▶ **Task statement**: Give the lines below again exactly, starting with the line that holds "Given: Click the green" and going on through the line that holds "Screen dimensions: 1440x1124".

▶ **Supplied material**:
▼

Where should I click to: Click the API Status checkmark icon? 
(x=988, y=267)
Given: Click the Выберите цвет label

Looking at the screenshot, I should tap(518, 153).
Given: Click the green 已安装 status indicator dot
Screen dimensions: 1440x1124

▲
▼

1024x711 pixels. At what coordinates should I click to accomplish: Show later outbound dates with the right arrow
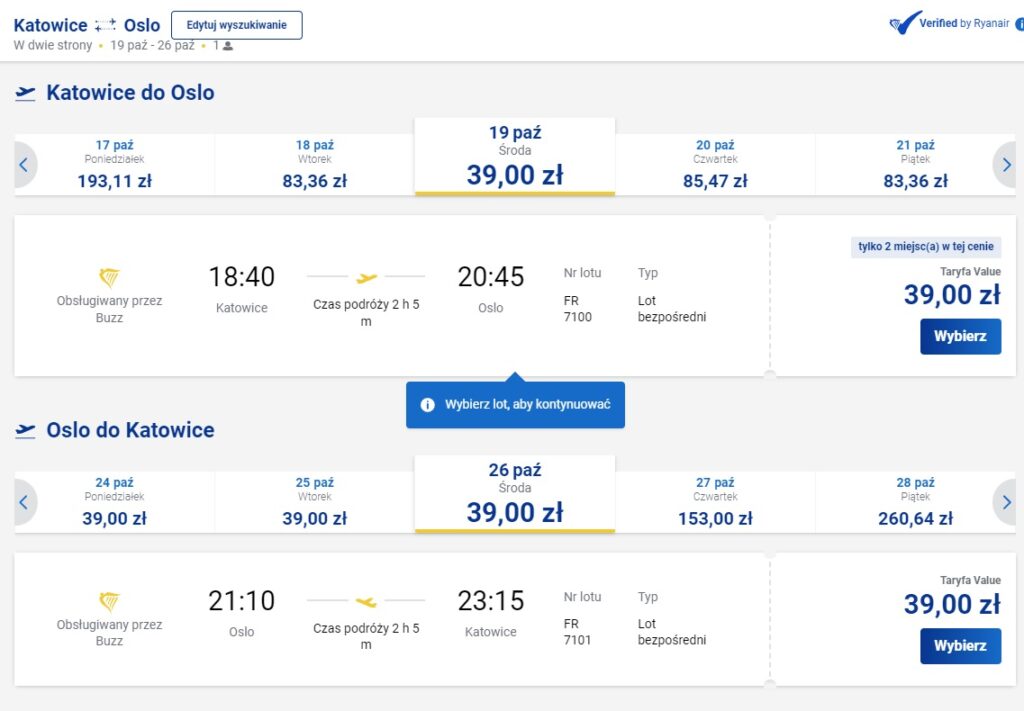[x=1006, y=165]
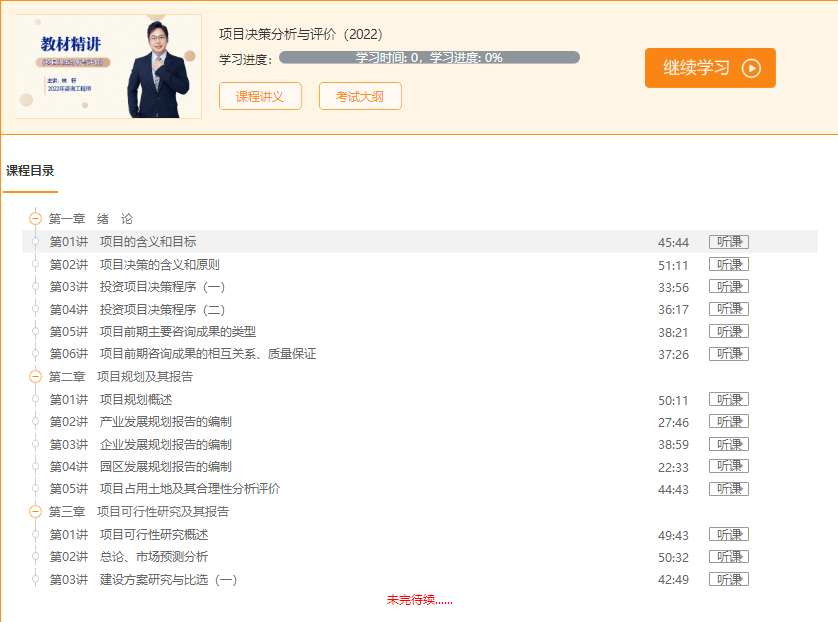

▲

▶ **Task response**:
Given: Click the green 已安装 status indicator dot
Screen dimensions: 1440x1124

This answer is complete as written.